Sur les quatre lignes Asie – Méditerranée de Premier Alliance, deux services (MS2/Lynx et MD4/Dragon) toucheront Fos chaque semaine. Les capacités déployées sur ce port resteront globalement les mêmes, avec des navires transportant entre 12 000 et 15 000 EVP.

Vers une perte de compétitivité ?

Malgré l’augmentation des escales pour MSC au Havre et à Marseille-Fos, la stratégie de Gemini, axée sur le modèle hub and spoke, affaiblit la connectivité directe des ports français.

Cela constitue une menace pour leur compétitivité.
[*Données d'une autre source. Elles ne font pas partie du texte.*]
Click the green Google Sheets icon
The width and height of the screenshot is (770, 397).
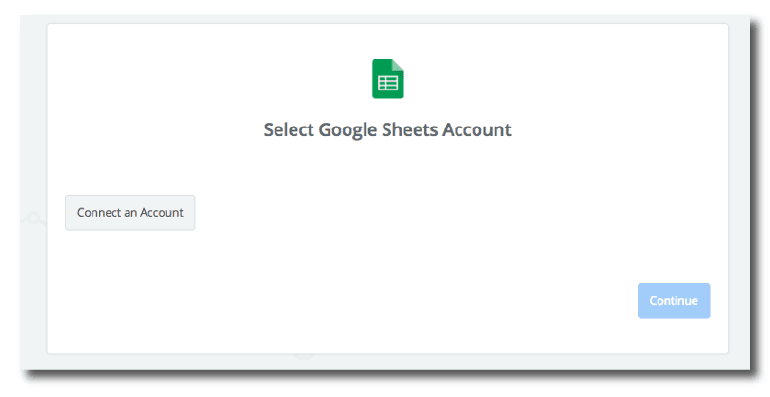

Les chargeurs, particulièrement attentifs l’offre d’escales, considèrent déjà cet aspect comme un enjeu majeur pour les ports français, comme le montre le baromètre AUTF 2024.

La connectivité est mesurée par le Liner Shipping Connectivity Index (LSCI) produit par l’UNCTAD, qui prend notamment en compte :

  • Le nombre de connexions directes, pour lesquelles un transbordement n’est pas nécessaire, ce qui en fait la connexion la plus rapide et la moins risquée ;
  • Le nombre d’escales hebdomadaires : plus il y a de départs navires d’un port, moins le temps d’attente est important pour le chargeur ;
  • Le nombre de compagnies de lignes régulières fournissant des services : plus les chargeurs ont le choix, moins ils sont confrontés aux impacts négatifs des marchés oligopolistiques et monopolistiques (ex : prix élevés et qualité de service dégradée).

La France se distingue déjà par un indice de connectivité plus faible (264 points début 2024) que ses principaux concurrents, tels que l’Allemagne (305 points), l’Espagne (403 points), l’Italie (282) ou la Belgique (338). *

Dans ce contexte de reconfiguration des alliances, les ports français devront redoubler d’efforts pour optimiser leur performance et rester compétitifs sur la scène internationale.